29 Ekim 2008

Okçuluğu Seviyorum

- Okçuluk sporuna beş yaşında başladım.
- Köyde dedem ilk yayımı yapmıştı bana ılgın ağacından; baş parmak kalınlığındaki ılgın ağacın dalını eğip kınnap ipiyle iki dal ucunu bağlamıştı, damın üstüne saçak niyetine konulmuş kamışlardan bir tane çekip ucuna üçgen kesilmiş tenekeyi kıvırıp taktı. Takılan bu uca biz şip derdik o zaman. Sazın (kamışa da saz derdik) arka tarafına çakıyla çentik açtı, oku kınnap ipin üzerine taktı, kınnap ipini 40-45 cm. çekip yayı gerdi ve ok yaklaşık 40 m. ileriye fırladı gitti. İlk okçulukla böyle tanıştım 1973 yılında. Ama bu Türk köylüsü nasıl bildi, nerden gördü de bu yayı, oku yaptı ? Hepimiz yapmadık mı çocukluğumuzda yay ve ok. Evet yaptık ama içimizden geldi de yaptık, neden yaptığımızı bilmeden yaptık çünkü, bizim kanımızda var okçuluk .
- Ve tüm engellemelere rağmen çok şükür bu güne kadar geldik, sizin için okçuluğu elimden geldiği kadar objektif olarak araştırıp, irdeleyip sunmaya çalışıyorum.
- Kanımızda dolaşan okçuluk, yabancı bir spormuş gibi gösterilmeye çalışılıyor.
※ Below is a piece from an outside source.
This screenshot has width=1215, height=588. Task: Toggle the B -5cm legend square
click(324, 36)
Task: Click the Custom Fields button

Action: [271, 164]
Okçuluğu okçuluk yapan Türkler, günümüzde okçuluk sporuna karşı yabancılaştırılmıştır. Oysa ki Osmanlılar zamanında sadece İstanbul' da okçuluk malzemesi üreten iki yüzün üstünde imalathane vardı. Şimdi koskoca Türkiye' de bir tane bile yok, yazık. Yay ve ok yapma zanaatı malesef bize aktarılamadan bitti. Rahmetli Selim Sırrı Tarcan' ın anlattığına göre; '' en son, yay ve ok yapan ustamız 1930' lu yıllarda ölmüş, ustamız son zamanlarında sigara ağızlığı yapıp satarmış İstanbul' da''. Sahip çıkamadık ecdat yadigarımıza, en güzel kültür bağımızı koparttık ne yazık ki.
- Edirne' de, Gelibolu' da, Bursa' da, İstanbul' da ve o zamanlar Osmanlı toprağı olan Mısır' da, alanları onlarca dönüm olan Ok Meydanları mevcuttu. Ok meydanlrında sadece Okçuluk sporu yapılır, yabancılar bu alanlara giremezdi. Çok güzel bir hiyerarşik sisteme sahip olan Ok meydanları şimdiki kulüplerden çok daha üretkendi. İnanılmaz bir disiplin ve saygı vardı, usta çırak ilşkisinin yanısıra askeri eğitime de sahipti. Yıllarca okçu olmak için uğraş verenler ustasından kabza alamazlarsa ağlayarak Ok meydanına veda ederlerdi. Ok meydanından kabza alarak çıkanlar gerçekten tam bir okçu, tam bir asker, tam bir keskin nişancı ve tam anlamıyla sporcu olurdu.
- İnsanımız malesef kitap okumayı pek sevmiyor, ben de bunu bildiğim için internet ortamında gerçek okçuluğumuzu anlatmaya çalışacağım. Zaman zaman günümüz okçuluğuna değinsemde esas düşüncem bu günkü okçuluğumuzu atalarımızın çalışma sistemi üzerine oturtmak. Yani o zamanki okçuluğu inceleyip günümüze uyarlayabilmek. Amerika, Türk-Osmanlı okçuluğunu çok iyi araştırmış; hem okçuluk malzemelerini hemde ok atış tekniklerini günümüze uyarlayıp 1940' lı yıllardan sonra kullanmaya başlamıştır. Ki bunu yapan yabancı bir devlet, biz de Kore ok atış tekniği mi güzel ,yok İtalyan okçuluğunumu örnek alsak falan filan ; dön özüne de kendin üret, aç arşivlerini de incele. Günümüz için okçulukta başarı nasıl elde edilir, kendi öz sistemini ve atış tekniğini koy ortaya, nerede !
- Daha fazla bu konuyu uzatmayacağım, bundan sonraki blog yazılarımda Türk-Osmanlı Okçuluğu' nu belgelere ve yazılı kaynaklara dayalı olarak elimden geldiği kadar detaylı anlatmaya çalışacağım inşaallah.

1 yorum:

Adsız dedi ki...

İçinde bulunduğumuz durumu çok guzel yorumlamışsınız Rıdvan hocam. Gelecek yazılarınızı bekliyorum.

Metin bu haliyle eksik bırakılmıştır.